"""
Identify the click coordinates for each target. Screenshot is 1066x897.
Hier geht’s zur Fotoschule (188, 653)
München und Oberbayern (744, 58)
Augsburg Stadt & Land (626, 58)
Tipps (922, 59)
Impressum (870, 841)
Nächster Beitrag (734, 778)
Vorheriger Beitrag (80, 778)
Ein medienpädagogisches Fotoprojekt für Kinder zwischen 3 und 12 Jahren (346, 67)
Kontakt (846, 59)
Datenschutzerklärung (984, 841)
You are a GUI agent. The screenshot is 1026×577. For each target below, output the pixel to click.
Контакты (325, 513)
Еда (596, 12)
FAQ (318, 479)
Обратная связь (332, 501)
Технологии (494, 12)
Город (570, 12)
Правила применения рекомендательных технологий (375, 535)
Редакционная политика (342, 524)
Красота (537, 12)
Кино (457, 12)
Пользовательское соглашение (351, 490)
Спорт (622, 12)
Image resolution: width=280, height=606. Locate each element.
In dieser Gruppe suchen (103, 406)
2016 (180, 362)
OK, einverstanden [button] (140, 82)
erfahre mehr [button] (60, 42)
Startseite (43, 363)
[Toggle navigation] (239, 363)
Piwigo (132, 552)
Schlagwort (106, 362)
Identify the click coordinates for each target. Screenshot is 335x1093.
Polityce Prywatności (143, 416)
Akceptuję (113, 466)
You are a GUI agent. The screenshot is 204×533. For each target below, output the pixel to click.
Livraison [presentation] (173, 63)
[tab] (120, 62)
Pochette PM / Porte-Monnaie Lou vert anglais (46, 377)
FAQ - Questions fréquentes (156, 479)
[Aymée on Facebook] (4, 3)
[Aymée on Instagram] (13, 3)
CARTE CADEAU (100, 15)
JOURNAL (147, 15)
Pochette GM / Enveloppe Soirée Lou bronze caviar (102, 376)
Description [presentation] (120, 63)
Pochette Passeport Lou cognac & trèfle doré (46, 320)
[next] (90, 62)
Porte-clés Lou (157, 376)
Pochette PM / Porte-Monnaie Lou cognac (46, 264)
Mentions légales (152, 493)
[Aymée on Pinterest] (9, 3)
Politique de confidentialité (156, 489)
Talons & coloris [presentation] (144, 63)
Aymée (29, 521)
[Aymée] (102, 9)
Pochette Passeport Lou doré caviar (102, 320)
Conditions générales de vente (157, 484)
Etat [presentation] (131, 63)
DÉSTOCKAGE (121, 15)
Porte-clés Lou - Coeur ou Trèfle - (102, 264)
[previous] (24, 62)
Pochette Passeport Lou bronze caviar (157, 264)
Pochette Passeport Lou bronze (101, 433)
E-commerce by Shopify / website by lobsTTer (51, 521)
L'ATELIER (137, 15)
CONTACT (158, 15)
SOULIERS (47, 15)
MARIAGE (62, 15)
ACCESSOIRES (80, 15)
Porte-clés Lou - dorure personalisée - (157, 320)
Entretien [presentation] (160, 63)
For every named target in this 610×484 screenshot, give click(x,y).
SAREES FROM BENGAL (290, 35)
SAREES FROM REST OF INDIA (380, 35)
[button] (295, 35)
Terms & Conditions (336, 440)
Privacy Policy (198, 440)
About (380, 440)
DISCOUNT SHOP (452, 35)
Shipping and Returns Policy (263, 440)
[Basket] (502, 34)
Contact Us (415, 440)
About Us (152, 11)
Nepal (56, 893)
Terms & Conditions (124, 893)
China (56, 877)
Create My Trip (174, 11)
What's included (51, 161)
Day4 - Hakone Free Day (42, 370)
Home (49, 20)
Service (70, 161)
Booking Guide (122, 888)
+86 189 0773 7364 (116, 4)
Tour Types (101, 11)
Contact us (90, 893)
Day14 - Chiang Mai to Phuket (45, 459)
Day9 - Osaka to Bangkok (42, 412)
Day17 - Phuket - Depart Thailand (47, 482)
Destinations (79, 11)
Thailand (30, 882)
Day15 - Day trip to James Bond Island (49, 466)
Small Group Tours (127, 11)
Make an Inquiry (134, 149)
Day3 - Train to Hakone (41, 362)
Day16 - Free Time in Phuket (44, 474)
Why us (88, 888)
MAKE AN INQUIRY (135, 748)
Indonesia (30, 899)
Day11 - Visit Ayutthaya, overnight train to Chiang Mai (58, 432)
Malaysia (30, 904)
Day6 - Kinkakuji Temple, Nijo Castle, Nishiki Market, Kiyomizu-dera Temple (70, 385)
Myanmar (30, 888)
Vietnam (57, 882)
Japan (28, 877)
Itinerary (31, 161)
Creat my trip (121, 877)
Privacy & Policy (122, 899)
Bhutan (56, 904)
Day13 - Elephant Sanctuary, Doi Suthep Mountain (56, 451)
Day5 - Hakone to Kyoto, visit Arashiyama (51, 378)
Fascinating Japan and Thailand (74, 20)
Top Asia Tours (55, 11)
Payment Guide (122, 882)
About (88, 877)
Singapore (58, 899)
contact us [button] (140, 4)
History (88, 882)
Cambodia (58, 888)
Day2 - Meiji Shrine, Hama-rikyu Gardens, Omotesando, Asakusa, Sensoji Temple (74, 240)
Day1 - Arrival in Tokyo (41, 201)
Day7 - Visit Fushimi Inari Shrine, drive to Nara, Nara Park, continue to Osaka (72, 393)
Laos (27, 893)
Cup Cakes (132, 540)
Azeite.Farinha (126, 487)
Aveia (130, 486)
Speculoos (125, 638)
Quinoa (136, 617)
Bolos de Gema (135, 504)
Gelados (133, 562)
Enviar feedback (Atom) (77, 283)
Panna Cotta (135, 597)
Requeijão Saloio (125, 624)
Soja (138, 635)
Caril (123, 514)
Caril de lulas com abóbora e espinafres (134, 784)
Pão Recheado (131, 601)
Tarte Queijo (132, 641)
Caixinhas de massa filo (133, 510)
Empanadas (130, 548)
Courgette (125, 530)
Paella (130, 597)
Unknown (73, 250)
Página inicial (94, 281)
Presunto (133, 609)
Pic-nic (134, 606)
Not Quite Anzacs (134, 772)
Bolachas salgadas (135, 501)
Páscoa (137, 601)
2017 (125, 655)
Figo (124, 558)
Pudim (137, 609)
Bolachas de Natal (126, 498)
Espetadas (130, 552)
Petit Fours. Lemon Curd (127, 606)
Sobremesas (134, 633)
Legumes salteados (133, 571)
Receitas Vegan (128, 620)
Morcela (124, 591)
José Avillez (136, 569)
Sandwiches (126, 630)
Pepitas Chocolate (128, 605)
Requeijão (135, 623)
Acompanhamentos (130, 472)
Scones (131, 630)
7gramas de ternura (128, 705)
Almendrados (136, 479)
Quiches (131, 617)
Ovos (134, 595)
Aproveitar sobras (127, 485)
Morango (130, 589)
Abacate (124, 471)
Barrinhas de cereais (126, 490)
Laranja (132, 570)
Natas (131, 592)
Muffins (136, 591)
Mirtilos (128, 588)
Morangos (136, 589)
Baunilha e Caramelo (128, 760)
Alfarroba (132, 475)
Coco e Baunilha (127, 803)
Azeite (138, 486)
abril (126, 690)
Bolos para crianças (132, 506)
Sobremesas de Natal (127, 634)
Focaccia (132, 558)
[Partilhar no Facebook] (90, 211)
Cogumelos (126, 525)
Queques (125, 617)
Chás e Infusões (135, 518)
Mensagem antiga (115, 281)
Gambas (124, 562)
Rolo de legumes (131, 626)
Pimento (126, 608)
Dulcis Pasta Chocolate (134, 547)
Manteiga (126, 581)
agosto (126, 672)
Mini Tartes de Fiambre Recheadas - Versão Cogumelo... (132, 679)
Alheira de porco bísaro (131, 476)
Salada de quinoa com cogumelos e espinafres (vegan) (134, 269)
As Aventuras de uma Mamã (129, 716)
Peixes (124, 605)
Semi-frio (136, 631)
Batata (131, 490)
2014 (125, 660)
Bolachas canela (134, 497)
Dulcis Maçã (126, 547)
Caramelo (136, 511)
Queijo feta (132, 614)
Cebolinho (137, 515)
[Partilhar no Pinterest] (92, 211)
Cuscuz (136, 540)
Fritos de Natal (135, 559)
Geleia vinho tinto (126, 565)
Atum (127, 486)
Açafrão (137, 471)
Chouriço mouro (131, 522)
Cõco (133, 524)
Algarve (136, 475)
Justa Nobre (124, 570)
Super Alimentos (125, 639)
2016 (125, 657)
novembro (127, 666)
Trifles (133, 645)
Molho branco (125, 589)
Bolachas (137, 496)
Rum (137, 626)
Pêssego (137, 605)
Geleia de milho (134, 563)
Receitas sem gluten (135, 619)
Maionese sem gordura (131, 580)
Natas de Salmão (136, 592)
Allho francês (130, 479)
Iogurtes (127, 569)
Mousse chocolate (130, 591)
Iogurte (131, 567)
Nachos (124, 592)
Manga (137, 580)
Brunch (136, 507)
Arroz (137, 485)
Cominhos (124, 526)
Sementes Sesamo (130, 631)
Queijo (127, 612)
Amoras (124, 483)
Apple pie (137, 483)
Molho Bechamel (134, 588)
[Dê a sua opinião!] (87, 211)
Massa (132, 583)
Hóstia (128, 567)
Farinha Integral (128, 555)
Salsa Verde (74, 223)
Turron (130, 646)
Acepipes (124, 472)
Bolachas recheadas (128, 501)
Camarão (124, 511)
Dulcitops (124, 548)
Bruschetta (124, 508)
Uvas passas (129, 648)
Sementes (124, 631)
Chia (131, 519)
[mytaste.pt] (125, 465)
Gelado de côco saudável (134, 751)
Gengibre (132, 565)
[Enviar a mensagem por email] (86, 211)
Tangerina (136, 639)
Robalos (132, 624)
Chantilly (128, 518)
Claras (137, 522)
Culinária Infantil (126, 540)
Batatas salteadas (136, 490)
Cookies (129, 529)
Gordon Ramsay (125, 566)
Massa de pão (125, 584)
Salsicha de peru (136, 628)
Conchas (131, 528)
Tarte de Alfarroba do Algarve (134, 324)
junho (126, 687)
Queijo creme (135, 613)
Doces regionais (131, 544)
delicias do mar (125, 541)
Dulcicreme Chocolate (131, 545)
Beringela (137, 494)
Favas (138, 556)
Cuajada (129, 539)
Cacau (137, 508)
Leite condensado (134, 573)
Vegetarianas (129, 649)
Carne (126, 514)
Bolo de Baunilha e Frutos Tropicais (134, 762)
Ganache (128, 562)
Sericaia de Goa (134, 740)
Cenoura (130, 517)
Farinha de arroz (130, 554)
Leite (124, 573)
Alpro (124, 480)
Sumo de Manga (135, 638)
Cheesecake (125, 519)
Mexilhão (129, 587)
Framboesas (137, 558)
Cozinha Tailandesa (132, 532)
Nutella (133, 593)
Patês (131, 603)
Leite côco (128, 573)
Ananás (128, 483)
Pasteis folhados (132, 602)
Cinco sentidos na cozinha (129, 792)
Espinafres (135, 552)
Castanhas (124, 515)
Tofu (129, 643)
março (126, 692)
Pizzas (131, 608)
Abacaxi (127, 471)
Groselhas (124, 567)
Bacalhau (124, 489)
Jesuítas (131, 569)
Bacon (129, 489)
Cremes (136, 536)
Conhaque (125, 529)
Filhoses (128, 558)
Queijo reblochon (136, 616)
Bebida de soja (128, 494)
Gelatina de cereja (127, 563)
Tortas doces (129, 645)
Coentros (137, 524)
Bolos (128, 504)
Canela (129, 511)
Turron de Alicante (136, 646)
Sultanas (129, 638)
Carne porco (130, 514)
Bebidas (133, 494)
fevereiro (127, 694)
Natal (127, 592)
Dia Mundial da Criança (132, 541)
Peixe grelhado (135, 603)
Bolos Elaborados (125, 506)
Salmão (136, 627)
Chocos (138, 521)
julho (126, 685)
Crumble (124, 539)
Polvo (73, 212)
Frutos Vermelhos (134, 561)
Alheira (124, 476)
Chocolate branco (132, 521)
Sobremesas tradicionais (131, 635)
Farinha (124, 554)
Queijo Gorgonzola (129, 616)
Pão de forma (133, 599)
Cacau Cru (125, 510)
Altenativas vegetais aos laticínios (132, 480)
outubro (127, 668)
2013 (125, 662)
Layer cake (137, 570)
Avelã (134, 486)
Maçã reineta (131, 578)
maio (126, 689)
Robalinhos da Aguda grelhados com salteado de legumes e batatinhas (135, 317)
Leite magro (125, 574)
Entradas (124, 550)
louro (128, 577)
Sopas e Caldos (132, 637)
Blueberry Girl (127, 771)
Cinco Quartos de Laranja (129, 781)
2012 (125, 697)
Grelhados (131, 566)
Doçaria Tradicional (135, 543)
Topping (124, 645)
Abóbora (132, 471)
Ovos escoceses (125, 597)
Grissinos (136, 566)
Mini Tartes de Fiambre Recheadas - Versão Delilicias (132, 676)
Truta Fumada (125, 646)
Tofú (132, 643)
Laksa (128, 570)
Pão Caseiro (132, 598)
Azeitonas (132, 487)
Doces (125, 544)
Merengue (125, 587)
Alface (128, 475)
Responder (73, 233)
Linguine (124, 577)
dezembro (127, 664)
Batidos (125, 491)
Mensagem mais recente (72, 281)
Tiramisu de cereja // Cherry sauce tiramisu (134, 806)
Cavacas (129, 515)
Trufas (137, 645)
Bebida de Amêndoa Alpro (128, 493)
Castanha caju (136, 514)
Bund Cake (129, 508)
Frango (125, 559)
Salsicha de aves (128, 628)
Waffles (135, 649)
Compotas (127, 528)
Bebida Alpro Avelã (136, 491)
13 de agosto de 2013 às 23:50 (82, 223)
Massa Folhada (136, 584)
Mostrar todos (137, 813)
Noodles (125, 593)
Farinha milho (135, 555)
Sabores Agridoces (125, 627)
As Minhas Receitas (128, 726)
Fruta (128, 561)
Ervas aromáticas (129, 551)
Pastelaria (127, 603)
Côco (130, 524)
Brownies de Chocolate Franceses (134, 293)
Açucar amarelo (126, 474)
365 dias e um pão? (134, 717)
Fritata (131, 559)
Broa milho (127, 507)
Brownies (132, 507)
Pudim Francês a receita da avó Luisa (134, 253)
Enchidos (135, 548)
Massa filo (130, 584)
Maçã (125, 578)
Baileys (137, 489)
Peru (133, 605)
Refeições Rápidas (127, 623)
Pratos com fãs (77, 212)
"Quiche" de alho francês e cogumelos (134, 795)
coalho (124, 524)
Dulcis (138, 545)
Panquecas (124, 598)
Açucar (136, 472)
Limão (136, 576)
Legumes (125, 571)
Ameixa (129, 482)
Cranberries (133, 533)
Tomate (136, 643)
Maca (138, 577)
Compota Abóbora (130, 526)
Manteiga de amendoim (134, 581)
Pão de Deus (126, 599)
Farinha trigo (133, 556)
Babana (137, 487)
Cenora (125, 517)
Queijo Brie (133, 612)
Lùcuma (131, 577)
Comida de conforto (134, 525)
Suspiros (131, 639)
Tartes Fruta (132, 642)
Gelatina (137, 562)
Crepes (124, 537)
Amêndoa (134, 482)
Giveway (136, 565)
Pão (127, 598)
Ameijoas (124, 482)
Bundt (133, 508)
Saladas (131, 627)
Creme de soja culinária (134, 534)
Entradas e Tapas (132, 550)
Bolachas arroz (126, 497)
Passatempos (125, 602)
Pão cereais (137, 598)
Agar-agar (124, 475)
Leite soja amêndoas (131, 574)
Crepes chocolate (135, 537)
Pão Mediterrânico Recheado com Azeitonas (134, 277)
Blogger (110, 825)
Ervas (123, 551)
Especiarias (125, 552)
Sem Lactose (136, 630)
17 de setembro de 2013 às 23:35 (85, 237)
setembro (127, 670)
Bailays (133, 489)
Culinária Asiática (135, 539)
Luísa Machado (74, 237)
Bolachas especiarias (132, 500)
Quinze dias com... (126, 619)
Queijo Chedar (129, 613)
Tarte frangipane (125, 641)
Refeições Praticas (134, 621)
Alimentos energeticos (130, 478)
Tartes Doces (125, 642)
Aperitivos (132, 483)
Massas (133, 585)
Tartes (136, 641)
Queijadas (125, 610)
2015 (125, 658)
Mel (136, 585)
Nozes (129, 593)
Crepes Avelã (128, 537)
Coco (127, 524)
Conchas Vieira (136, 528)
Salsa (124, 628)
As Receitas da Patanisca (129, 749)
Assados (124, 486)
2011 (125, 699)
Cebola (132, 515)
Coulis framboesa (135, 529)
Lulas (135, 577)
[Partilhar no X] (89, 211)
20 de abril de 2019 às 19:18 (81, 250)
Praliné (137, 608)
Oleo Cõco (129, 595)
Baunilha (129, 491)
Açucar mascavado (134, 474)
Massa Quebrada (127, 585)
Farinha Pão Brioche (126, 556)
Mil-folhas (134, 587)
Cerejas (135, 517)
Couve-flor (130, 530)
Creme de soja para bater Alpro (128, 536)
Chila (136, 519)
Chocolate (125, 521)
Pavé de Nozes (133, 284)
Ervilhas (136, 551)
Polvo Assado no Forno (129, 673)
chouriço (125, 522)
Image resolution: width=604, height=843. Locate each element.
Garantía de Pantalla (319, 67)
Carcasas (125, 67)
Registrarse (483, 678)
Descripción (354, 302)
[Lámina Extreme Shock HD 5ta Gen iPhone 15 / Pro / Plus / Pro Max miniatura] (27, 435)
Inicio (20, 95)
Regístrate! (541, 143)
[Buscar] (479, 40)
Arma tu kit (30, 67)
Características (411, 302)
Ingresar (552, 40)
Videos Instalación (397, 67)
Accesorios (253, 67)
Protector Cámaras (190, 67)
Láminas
"""
Copy out the items above, starting at the line that contains "Aymée (29, 521)" and stopping after the line that contains "[Basket] (502, 34)".

# [ANSWER IN FULL]
Aymée (29, 521)
[Aymée] (102, 9)
Pochette Passeport Lou doré caviar (102, 320)
Conditions générales de vente (157, 484)
Etat [presentation] (131, 63)
DÉSTOCKAGE (121, 15)
Porte-clés Lou - Coeur ou Trèfle - (102, 264)
[previous] (24, 62)
Pochette Passeport Lou bronze caviar (157, 264)
Pochette Passeport Lou bronze (101, 433)
E-commerce by Shopify / website by lobsTTer (51, 521)
L'ATELIER (137, 15)
CONTACT (158, 15)
SOULIERS (47, 15)
MARIAGE (62, 15)
ACCESSOIRES (80, 15)
Porte-clés Lou - dorure personalisée - (157, 320)
Entretien [presentation] (160, 63)
For every named target in this 610×484 screenshot, give click(x,y).
SAREES FROM BENGAL (290, 35)
SAREES FROM REST OF INDIA (380, 35)
[button] (295, 35)
Terms & Conditions (336, 440)
Privacy Policy (198, 440)
About (380, 440)
DISCOUNT SHOP (452, 35)
Shipping and Returns Policy (263, 440)
[Basket] (502, 34)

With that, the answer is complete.